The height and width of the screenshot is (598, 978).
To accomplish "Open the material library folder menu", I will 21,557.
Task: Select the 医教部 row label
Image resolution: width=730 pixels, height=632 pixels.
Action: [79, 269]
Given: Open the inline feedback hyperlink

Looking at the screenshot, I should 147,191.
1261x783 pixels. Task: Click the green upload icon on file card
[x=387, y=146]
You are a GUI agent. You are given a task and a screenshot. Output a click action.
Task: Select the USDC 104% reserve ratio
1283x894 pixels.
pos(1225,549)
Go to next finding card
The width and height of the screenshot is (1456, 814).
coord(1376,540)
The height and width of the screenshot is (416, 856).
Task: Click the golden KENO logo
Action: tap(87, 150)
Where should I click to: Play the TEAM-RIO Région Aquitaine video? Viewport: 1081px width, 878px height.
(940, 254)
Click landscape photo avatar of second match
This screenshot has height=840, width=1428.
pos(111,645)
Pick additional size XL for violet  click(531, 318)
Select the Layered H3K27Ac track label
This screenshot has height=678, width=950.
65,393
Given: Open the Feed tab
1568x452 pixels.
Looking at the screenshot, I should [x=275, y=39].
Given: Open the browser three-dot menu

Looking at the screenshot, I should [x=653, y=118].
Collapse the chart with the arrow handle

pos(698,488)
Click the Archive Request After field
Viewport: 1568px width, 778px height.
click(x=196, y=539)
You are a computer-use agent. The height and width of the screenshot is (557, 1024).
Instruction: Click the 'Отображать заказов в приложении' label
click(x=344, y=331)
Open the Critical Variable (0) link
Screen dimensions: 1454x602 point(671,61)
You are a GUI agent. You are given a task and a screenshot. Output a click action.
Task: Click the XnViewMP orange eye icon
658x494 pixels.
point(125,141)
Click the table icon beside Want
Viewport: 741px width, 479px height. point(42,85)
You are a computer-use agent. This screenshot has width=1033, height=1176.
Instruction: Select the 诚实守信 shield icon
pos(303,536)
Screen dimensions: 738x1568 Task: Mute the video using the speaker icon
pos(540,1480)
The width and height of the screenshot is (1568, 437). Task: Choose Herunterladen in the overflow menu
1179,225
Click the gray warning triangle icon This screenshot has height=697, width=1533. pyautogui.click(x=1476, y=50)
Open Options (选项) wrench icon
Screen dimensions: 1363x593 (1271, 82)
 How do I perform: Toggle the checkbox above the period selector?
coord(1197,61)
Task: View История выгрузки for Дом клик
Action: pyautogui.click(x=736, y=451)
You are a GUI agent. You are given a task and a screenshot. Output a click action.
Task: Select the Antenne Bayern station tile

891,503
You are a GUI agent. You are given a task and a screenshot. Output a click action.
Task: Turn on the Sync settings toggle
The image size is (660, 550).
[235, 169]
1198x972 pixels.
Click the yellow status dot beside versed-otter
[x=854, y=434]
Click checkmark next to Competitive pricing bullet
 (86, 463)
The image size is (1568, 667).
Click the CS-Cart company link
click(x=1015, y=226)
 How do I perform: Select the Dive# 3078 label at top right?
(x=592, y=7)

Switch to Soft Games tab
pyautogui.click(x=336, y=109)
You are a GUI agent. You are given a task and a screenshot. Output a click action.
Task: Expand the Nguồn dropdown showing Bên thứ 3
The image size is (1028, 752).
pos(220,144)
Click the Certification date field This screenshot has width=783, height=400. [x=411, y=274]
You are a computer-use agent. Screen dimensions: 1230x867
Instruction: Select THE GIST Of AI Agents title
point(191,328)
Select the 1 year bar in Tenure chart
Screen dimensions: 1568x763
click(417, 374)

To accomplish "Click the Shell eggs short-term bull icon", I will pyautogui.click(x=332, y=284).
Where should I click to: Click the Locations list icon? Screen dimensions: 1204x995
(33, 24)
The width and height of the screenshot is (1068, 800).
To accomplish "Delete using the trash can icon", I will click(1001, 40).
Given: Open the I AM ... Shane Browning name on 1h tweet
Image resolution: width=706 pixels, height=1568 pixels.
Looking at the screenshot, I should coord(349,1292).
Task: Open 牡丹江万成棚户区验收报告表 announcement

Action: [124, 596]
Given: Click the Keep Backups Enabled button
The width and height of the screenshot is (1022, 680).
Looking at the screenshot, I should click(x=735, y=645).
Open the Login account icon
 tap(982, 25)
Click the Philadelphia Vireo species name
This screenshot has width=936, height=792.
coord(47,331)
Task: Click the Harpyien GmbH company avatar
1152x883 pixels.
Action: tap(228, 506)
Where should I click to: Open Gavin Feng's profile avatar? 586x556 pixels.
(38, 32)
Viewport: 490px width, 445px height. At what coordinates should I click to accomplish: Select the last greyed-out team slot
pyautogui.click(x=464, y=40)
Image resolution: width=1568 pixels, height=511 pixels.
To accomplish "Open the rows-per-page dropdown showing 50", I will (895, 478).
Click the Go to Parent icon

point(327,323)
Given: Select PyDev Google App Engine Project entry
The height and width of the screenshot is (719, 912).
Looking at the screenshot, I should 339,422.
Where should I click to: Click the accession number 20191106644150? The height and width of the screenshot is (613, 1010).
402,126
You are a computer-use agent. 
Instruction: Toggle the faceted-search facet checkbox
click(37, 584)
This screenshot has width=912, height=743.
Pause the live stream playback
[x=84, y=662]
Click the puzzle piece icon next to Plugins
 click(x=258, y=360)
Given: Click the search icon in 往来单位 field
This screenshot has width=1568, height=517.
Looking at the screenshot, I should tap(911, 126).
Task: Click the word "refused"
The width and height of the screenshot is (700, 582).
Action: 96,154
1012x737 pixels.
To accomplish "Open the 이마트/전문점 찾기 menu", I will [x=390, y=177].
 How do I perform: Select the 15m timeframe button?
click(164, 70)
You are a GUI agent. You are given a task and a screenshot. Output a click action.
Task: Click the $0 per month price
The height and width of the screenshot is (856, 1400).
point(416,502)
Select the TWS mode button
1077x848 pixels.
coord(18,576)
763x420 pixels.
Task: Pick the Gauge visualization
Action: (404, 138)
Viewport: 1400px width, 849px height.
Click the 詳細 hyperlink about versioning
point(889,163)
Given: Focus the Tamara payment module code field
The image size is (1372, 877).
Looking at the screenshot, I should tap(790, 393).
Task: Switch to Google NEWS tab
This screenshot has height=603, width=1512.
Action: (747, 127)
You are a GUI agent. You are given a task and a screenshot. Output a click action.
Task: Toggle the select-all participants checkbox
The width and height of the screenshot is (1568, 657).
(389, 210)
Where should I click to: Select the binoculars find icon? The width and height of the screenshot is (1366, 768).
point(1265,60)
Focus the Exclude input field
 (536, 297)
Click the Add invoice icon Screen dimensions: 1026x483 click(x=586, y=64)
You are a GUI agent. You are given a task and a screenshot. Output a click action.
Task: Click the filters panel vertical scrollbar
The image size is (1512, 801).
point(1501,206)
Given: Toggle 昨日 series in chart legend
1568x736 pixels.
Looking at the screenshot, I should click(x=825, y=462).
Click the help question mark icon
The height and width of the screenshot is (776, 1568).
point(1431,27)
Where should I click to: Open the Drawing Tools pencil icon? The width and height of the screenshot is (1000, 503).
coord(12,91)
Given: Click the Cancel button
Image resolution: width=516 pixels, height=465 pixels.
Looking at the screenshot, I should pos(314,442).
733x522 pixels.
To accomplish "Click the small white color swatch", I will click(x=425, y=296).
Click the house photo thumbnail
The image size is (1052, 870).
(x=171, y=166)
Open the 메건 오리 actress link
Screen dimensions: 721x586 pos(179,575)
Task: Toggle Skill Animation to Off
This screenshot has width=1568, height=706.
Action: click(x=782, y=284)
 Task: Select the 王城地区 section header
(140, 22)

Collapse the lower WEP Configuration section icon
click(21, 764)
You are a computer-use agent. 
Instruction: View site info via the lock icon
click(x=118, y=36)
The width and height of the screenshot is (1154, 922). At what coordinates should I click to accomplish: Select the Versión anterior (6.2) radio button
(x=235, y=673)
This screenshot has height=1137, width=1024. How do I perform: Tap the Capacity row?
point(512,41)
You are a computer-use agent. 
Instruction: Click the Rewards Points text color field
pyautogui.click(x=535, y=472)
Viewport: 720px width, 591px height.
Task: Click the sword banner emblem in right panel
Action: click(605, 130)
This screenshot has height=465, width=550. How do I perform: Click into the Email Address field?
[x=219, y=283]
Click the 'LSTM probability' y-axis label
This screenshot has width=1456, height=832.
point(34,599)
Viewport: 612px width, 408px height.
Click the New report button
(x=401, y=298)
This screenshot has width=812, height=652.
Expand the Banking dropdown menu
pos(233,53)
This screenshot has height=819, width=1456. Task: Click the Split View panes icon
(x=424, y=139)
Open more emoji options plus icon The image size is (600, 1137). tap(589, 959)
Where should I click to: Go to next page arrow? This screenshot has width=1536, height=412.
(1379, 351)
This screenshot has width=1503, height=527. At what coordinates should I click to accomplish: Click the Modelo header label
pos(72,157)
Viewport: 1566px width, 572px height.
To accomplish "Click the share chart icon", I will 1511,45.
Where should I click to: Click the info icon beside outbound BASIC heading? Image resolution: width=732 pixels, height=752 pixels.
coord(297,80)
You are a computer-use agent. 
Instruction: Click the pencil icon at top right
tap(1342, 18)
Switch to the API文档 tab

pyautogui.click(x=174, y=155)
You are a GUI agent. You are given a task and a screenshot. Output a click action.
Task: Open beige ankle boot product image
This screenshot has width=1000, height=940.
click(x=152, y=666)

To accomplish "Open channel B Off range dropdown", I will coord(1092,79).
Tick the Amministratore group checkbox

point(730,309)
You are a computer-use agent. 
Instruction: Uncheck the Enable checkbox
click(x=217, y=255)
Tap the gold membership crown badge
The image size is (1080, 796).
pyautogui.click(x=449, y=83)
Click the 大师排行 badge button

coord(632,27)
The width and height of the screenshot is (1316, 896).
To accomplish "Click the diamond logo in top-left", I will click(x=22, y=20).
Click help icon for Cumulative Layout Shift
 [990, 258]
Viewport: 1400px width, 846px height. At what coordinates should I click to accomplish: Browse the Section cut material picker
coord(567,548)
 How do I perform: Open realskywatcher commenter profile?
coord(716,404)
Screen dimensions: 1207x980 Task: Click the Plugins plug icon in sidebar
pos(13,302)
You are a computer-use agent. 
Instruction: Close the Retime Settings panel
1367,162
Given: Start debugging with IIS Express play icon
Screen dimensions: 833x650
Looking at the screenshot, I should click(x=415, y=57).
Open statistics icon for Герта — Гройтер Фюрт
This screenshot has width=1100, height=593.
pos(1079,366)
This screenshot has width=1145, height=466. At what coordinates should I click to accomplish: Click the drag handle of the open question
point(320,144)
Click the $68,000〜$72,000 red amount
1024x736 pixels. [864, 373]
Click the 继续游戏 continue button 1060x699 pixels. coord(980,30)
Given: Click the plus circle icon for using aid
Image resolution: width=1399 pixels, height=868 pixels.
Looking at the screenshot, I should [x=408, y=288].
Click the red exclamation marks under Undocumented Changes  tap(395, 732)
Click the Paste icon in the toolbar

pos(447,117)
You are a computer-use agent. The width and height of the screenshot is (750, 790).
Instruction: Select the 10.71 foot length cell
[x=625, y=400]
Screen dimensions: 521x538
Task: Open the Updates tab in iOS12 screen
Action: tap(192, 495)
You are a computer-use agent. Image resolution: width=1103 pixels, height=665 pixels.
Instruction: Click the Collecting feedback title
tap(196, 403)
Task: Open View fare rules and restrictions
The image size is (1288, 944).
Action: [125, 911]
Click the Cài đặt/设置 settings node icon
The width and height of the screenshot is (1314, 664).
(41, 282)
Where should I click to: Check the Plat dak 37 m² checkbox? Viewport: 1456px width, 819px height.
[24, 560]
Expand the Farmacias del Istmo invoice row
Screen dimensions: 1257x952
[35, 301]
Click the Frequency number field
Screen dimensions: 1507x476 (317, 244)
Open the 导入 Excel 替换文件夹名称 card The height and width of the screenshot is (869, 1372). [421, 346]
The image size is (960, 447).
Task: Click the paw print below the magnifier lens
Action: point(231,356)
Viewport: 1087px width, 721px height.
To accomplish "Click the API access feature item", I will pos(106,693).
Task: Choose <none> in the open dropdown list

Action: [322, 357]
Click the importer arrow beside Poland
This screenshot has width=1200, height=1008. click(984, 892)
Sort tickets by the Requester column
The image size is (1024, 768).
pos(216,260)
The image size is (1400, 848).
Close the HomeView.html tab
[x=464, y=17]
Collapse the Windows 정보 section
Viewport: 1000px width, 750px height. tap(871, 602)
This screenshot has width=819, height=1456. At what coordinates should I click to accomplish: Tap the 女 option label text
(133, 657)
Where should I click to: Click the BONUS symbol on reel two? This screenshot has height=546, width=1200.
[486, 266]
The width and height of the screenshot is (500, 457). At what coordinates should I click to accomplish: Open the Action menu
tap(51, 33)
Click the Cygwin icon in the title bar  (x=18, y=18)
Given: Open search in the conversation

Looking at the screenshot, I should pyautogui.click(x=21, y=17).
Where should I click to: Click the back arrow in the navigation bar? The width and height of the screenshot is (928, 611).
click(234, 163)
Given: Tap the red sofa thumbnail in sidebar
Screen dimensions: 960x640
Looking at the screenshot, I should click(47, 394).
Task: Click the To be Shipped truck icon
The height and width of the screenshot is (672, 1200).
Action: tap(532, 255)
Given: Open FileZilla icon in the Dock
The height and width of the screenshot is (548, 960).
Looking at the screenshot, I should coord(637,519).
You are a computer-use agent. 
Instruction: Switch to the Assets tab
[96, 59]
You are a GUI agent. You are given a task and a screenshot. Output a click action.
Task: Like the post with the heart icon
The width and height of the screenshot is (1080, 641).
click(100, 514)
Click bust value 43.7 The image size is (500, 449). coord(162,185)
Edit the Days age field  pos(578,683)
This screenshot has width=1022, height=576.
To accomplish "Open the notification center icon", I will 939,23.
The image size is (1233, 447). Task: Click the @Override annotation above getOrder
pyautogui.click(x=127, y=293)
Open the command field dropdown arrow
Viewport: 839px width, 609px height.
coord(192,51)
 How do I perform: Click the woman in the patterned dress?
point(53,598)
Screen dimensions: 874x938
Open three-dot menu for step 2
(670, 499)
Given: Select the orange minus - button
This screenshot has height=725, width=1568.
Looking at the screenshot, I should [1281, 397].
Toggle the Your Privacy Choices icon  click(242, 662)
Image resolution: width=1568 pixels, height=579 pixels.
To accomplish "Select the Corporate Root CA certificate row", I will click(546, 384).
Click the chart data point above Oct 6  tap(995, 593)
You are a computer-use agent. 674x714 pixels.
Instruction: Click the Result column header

**ABOUT THIS EXERCISE**
Lines to set down from above: the line with "The height and width of the screenshot is (719, 912).", the line with "Given: Click the search icon in 往来单位 field", and every line between, each exactly as written.

**OUTPUT**
The height and width of the screenshot is (719, 912).
Looking at the screenshot, I should 339,422.
Where should I click to: Click the accession number 20191106644150? The height and width of the screenshot is (613, 1010).
402,126
You are a computer-use agent. 
Instruction: Toggle the faceted-search facet checkbox
click(37, 584)
This screenshot has width=912, height=743.
Pause the live stream playback
[x=84, y=662]
Click the puzzle piece icon next to Plugins
 click(x=258, y=360)
Given: Click the search icon in 往来单位 field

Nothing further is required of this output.